Come again soon – 2013 is a whole new gardening year.
Sarah the Gardener : o )
Not if you’ve just spent ages watering the garden with a good deep soak after days of no rain!
I haven’t done much in the garden lately. One of the consequences of finding the festive spirit. So today I was determined to make the day about the garden and I was a little bit worried about what I would find. But thanks to my handy dandy weeding and watering rotation system – although I have only managed one cycle, it was enough to hold the garden in a state of respectability.
Today was one of those hot muggy days with high cloud. One of those days when it is hot from the moment you get out of bed, and it was sticky. It is still very much a novelty to feel the summer heat. No one is complaining about it yet, they are all saying how lovely it is. But instinct told me that I should disregard my wee system and focus on watering. Things were starting to look a little peaky.
I am so grateful for my irrigation system, although I wish I had more than one tap! I spent the entire day setting the timer on my phone and turning the hose on. My day was broken up into 22 fifteen minute intervals. I think I need to change my ringtone because I am so sick of that tune. But each bed got a good descent drink and in some cases I even feed them – lucky tomatoes and peppers!
Meanwhile, I got on with all sorts of other tasks – some dreadfully overdue, like removing the spring planter buckets from the front door as Hubby the Un-Gardener was always moaning that all the dead foliage looked really ugly, and I guess he had a point – I just never really got round to moving them. Others were just necessary – like cleaning out the chicken coop.

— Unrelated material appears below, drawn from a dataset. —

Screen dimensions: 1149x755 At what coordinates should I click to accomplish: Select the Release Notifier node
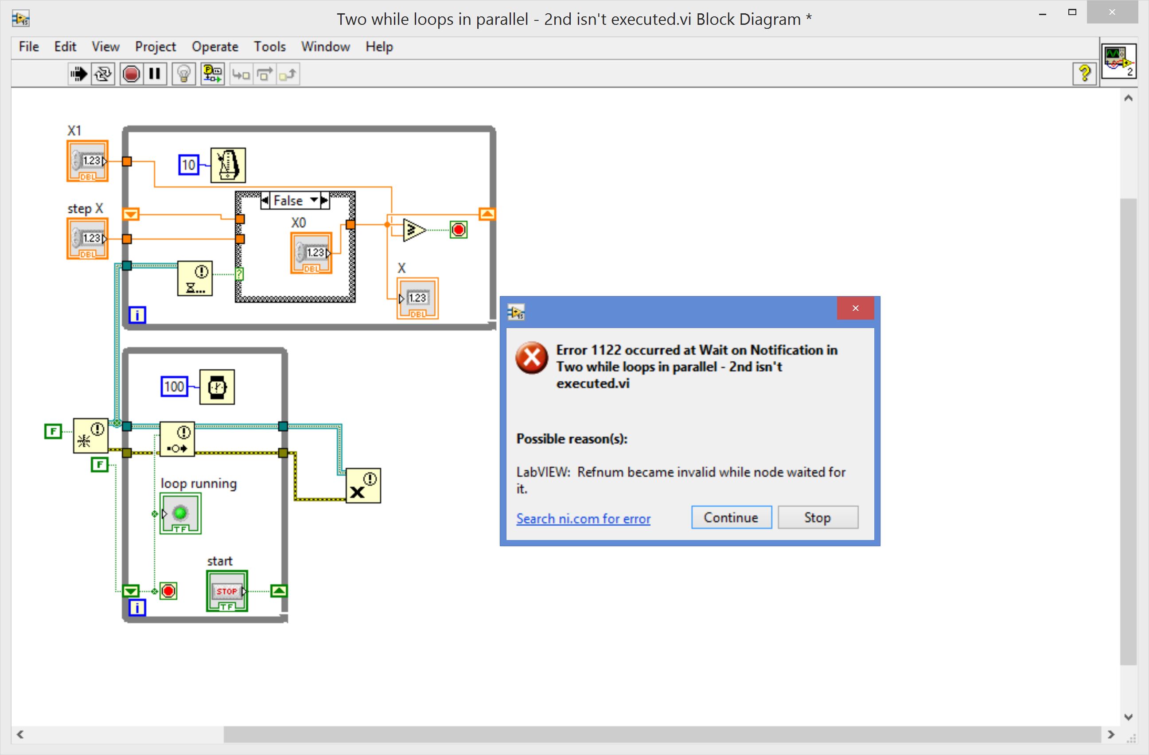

Those girls are so funny. I chose to do this job first and it must have been egg laying time. I must have messed with their routine, because I took the nesting boxes away to scrub them clean and they squawked about the coop with their legs crossed, complaining bitterly. I put the first box back in and then came back with the next one to find three chickens in the one box, sitting on top of each other!
Later in the day a large tractor showed up to bale the grass we had cut a few days earlier. We decided to make silage, rather than bales of hay as the silage is all wrapped up and can be stored outside, but hay would require us to tidy out the shed to make room for it, and at this time of year, there is too much other stuff to do. This is where you can tell we aren’t real farmers, because real farmers wouldn’t decide what to do with their grass based on a reluctance to tidy a shed.
Then it happened… a lovely hot sticky day spent watering my entire garden for over FIVE hours and then – the heavens open and rain pours out. Not a dribbly insignificant splatter, but a full on down pour. The kind the quenches a parched earth. The thing is – I didn’t have a parched earth, it was already quenched! My first thoughts were “seriously?! – you’ve got to be kidding me!”
I was going to make elderflower champagne and elderflower cordial for Christmas, but you are supposed to pick the flowers when they are dry so that stopped those plans. But I was still able to harvest a load of peas, strawberries, asparagus and broccoli – Oh and my first couple of Zukes – and so the harvest truly begins.
To make up for the lack of elderflower goodness, I decided to make the Christmas cake – I know it’s late, but I have a fabulous last minute recipe. I was foiled by the cake too! I read my lovely recipe and it says to soak the fruit in sherry for THREE DAYS! I want to make my cake now! Although it’s probably a good thing… I think I’ve done enough for one day!
Come again soon – I still have to tackle a few weeds before they become a jungle.